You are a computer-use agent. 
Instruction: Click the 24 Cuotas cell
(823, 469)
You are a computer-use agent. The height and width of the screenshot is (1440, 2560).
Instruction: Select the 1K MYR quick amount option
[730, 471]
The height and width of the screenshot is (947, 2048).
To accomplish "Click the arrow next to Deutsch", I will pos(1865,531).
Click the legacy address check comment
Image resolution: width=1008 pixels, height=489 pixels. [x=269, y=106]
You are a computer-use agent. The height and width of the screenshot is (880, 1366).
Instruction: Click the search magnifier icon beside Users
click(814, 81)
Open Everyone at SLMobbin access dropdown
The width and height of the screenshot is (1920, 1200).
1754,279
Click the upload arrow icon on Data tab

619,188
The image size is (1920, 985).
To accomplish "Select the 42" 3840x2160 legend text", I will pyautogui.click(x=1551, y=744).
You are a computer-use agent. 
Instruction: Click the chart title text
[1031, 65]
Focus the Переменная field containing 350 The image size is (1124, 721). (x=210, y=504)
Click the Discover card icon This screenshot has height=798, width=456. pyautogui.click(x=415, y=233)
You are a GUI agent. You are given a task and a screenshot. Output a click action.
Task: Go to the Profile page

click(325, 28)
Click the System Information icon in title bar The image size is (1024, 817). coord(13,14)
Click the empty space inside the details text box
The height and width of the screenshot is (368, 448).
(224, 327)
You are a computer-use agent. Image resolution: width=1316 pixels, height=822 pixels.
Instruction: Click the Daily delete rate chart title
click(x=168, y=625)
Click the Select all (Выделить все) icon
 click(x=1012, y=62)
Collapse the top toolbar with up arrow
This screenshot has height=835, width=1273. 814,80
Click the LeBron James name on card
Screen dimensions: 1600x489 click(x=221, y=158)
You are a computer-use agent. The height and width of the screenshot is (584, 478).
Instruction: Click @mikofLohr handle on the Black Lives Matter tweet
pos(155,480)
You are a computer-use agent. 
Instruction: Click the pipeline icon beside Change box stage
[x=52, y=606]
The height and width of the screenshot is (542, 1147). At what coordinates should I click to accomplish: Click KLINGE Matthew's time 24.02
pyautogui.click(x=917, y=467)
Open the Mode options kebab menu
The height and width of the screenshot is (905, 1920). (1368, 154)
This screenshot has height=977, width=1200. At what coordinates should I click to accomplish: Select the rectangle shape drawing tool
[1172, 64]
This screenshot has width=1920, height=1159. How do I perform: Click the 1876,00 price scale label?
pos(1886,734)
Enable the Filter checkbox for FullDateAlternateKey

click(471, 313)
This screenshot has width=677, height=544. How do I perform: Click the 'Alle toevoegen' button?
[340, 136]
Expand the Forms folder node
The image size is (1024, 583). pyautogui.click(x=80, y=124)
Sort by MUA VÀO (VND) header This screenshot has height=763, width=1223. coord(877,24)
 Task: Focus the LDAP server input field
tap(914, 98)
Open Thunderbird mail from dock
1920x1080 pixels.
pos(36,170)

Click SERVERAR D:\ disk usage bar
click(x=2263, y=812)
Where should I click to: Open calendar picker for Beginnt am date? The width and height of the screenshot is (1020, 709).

**Aim**. Copy every one of the rows above exactly, line by line, with nothing changed.

**Solution for this problem**.
You are a computer-use agent. 
Instruction: Click the 24 Cuotas cell
(823, 469)
You are a computer-use agent. The height and width of the screenshot is (1440, 2560).
Instruction: Select the 1K MYR quick amount option
[730, 471]
The height and width of the screenshot is (947, 2048).
To accomplish "Click the arrow next to Deutsch", I will pos(1865,531).
Click the legacy address check comment
Image resolution: width=1008 pixels, height=489 pixels. [x=269, y=106]
You are a computer-use agent. The height and width of the screenshot is (880, 1366).
Instruction: Click the search magnifier icon beside Users
click(814, 81)
Open Everyone at SLMobbin access dropdown
The width and height of the screenshot is (1920, 1200).
1754,279
Click the upload arrow icon on Data tab

619,188
The image size is (1920, 985).
To accomplish "Select the 42" 3840x2160 legend text", I will pyautogui.click(x=1551, y=744).
You are a computer-use agent. 
Instruction: Click the chart title text
[1031, 65]
Focus the Переменная field containing 350 The image size is (1124, 721). (x=210, y=504)
Click the Discover card icon This screenshot has height=798, width=456. pyautogui.click(x=415, y=233)
You are a GUI agent. You are given a task and a screenshot. Output a click action.
Task: Go to the Profile page

click(325, 28)
Click the System Information icon in title bar The image size is (1024, 817). coord(13,14)
Click the empty space inside the details text box
The height and width of the screenshot is (368, 448).
(224, 327)
You are a computer-use agent. Image resolution: width=1316 pixels, height=822 pixels.
Instruction: Click the Daily delete rate chart title
click(x=168, y=625)
Click the Select all (Выделить все) icon
 click(x=1012, y=62)
Collapse the top toolbar with up arrow
This screenshot has height=835, width=1273. 814,80
Click the LeBron James name on card
Screen dimensions: 1600x489 click(x=221, y=158)
You are a computer-use agent. The height and width of the screenshot is (584, 478).
Instruction: Click @mikofLohr handle on the Black Lives Matter tweet
pos(155,480)
You are a computer-use agent. 
Instruction: Click the pipeline icon beside Change box stage
[x=52, y=606]
The height and width of the screenshot is (542, 1147). At what coordinates should I click to accomplish: Click KLINGE Matthew's time 24.02
pyautogui.click(x=917, y=467)
Open the Mode options kebab menu
The height and width of the screenshot is (905, 1920). (1368, 154)
This screenshot has height=977, width=1200. At what coordinates should I click to accomplish: Select the rectangle shape drawing tool
[1172, 64]
This screenshot has width=1920, height=1159. How do I perform: Click the 1876,00 price scale label?
pos(1886,734)
Enable the Filter checkbox for FullDateAlternateKey

click(471, 313)
This screenshot has width=677, height=544. How do I perform: Click the 'Alle toevoegen' button?
[340, 136]
Expand the Forms folder node
The image size is (1024, 583). pyautogui.click(x=80, y=124)
Sort by MUA VÀO (VND) header This screenshot has height=763, width=1223. coord(877,24)
 Task: Focus the LDAP server input field
tap(914, 98)
Open Thunderbird mail from dock
1920x1080 pixels.
pos(36,170)

Click SERVERAR D:\ disk usage bar
click(x=2263, y=812)
Where should I click to: Open calendar picker for Beginnt am date? The width and height of the screenshot is (1020, 709).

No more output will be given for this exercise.